The Documentation Search Platform
The system this book builds is a multi-tenant documentation search engine with the following index structure:
// HARDENED: Production mapping for the documentation search platform
CreateIndexRequest request = CreateIndexRequest.of(idx -> idx
.index("docs-v1")
.settings(s -> s
.numberOfShards("3")
.numberOfReplicas("1")
.refreshInterval(t -> t.time("5s"))
)
.mappings(m -> m
.properties("tenant_id", p -> p.keyword(k -> k))
.properties("title", p -> p.text(t -> t
.analyzer("standard")
.fields("exact", f -> f.keyword(k -> k.ignoreAbove(512)))
))
.properties("body", p -> p.text(t -> t
.analyzer("standard")
))
.properties("code_snippets", p -> p.text(t -> t
.analyzer("whitespace")
))
.properties("api_method", p -> p.keyword(k -> k))
.properties("version", p -> p.keyword(k -> k))
.properties("content_type", p -> p.keyword(k -> k))
.properties("created_at", p -> p.date(d -> d
.format("strict_date_optional_time||epoch_millis")
))
)
);
/*
Equivalent JSON mapping:
{
"settings": {
"number_of_shards": 3,
"number_of_replicas": 1,
"index.refresh_interval": "5s"
},
"mappings": {
"properties": {
"tenant_id": { "type": "keyword" },
"title": { "type": "text", "analyzer": "standard",
"fields": { "exact": { "type": "keyword", "ignore_above": 512 } } },
"body": { "type": "text", "analyzer": "standard" },
"code_snippets":{ "type": "text", "analyzer": "whitespace" },
"api_method": { "type": "keyword" },
"version": { "type": "keyword" },
"content_type": { "type": "keyword" },
"created_at": { "type": "date", "format": "strict_date_optional_time||epoch_millis" }
}
}
}
*/
Every chapter refers to this mapping. Chapter 2 examines why code_snippets uses a whitespace analyzer instead of standard. Chapter 5 explains why tenant_id is a keyword, not a text field with a keyword sub-field. Chapter 8 shows why title needs different boost weights than body for the documentation search use case.
The diagram above shows the complete path from a raw documentation page to a searchable entry in the inverted index.

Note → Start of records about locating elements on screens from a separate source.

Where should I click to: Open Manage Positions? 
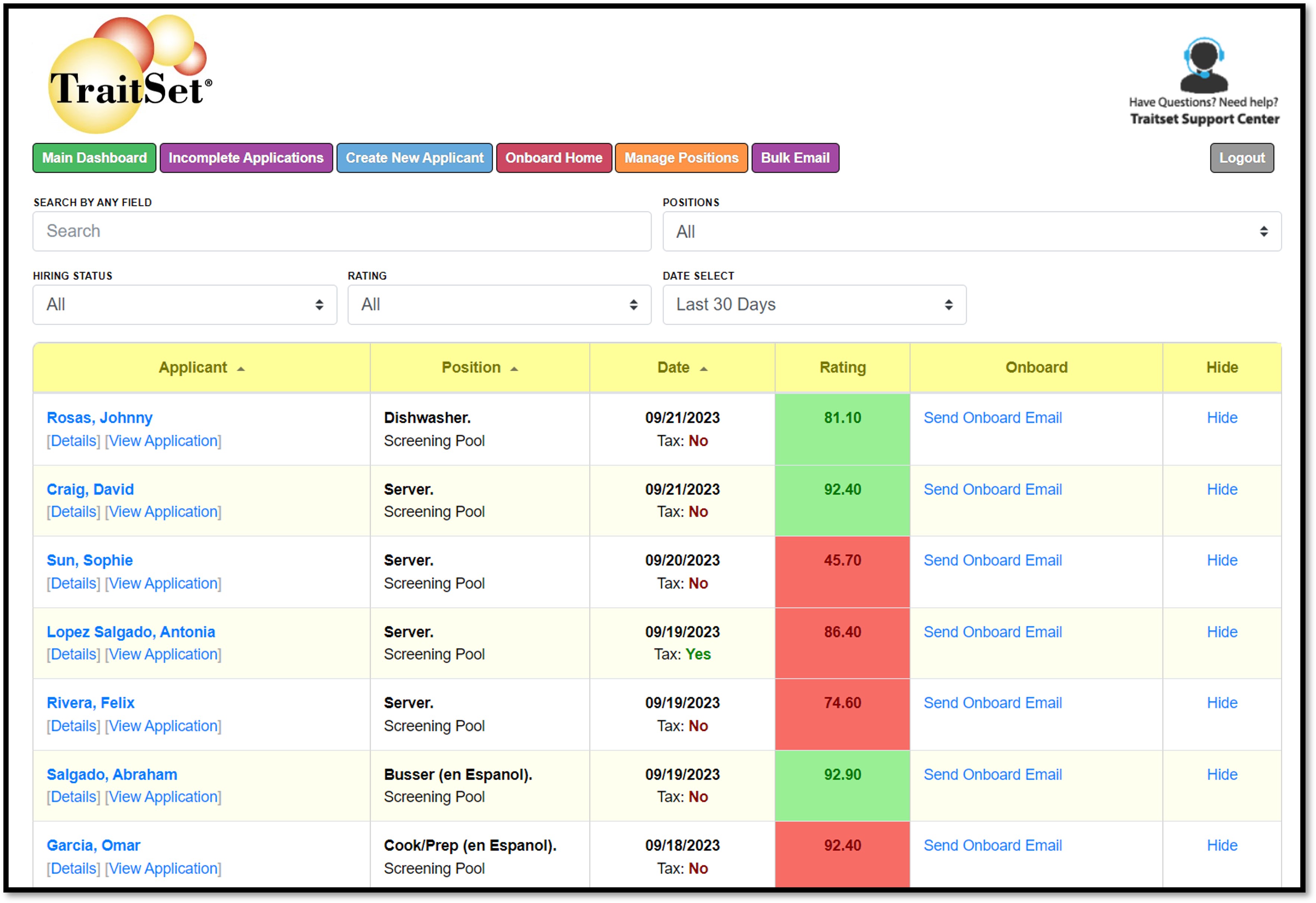click(x=681, y=158)
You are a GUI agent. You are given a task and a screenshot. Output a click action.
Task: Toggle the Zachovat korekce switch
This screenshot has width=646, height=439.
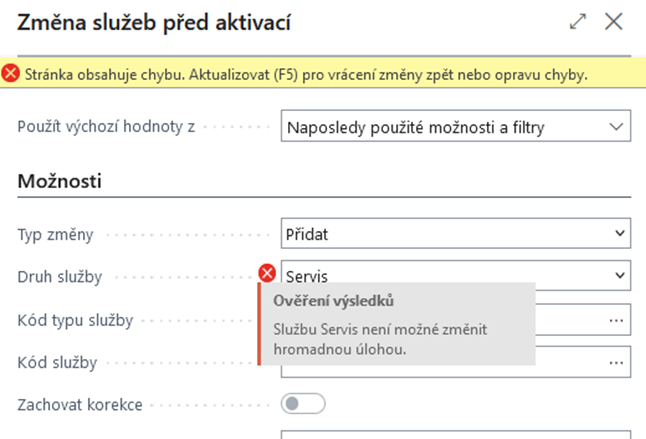[x=304, y=404]
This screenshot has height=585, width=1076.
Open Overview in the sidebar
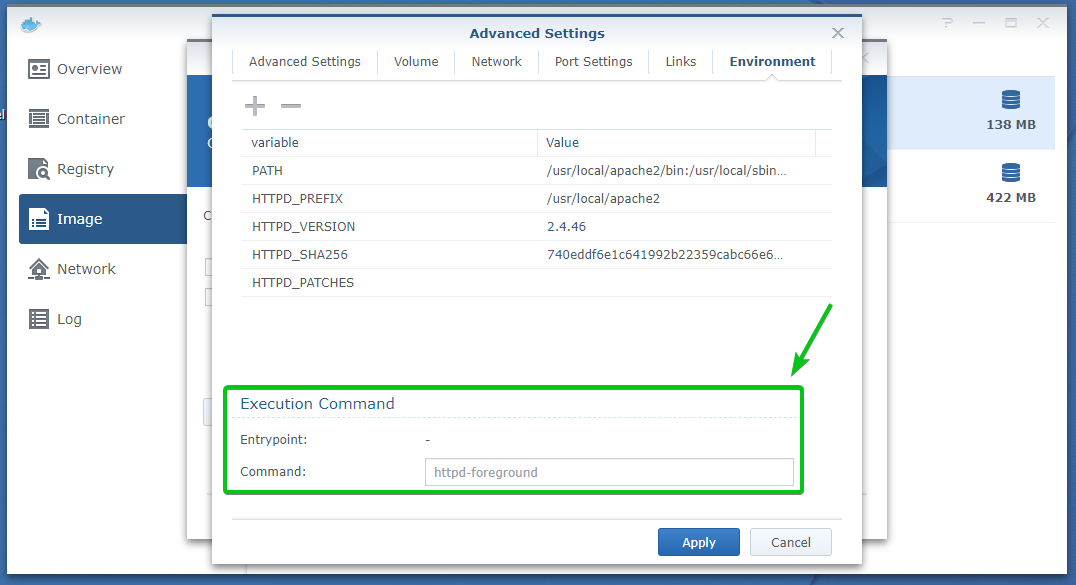pos(89,69)
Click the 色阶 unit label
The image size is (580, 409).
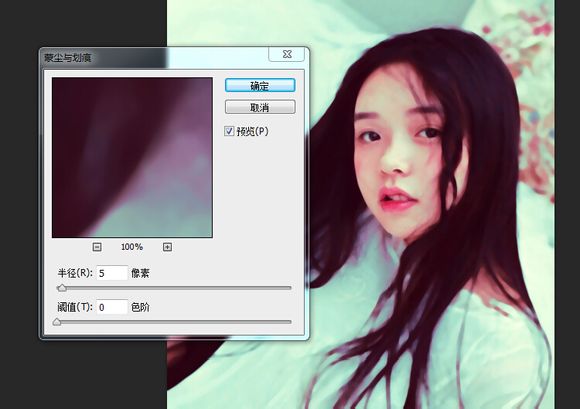(x=141, y=307)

The document enters the analysis pipeline, which tokenizes and normalizes the text. Each resulting term is added to the term dictionary, which maps to a postings list containing document IDs, term frequencies, and positions. This entire structure lives inside an immutable Lucene segment. When you understand this path, you understand why changing an analyzer requires a full reindex: the terms stored in existing segments were produced by the old analyzer and cannot be re-analyzed in place.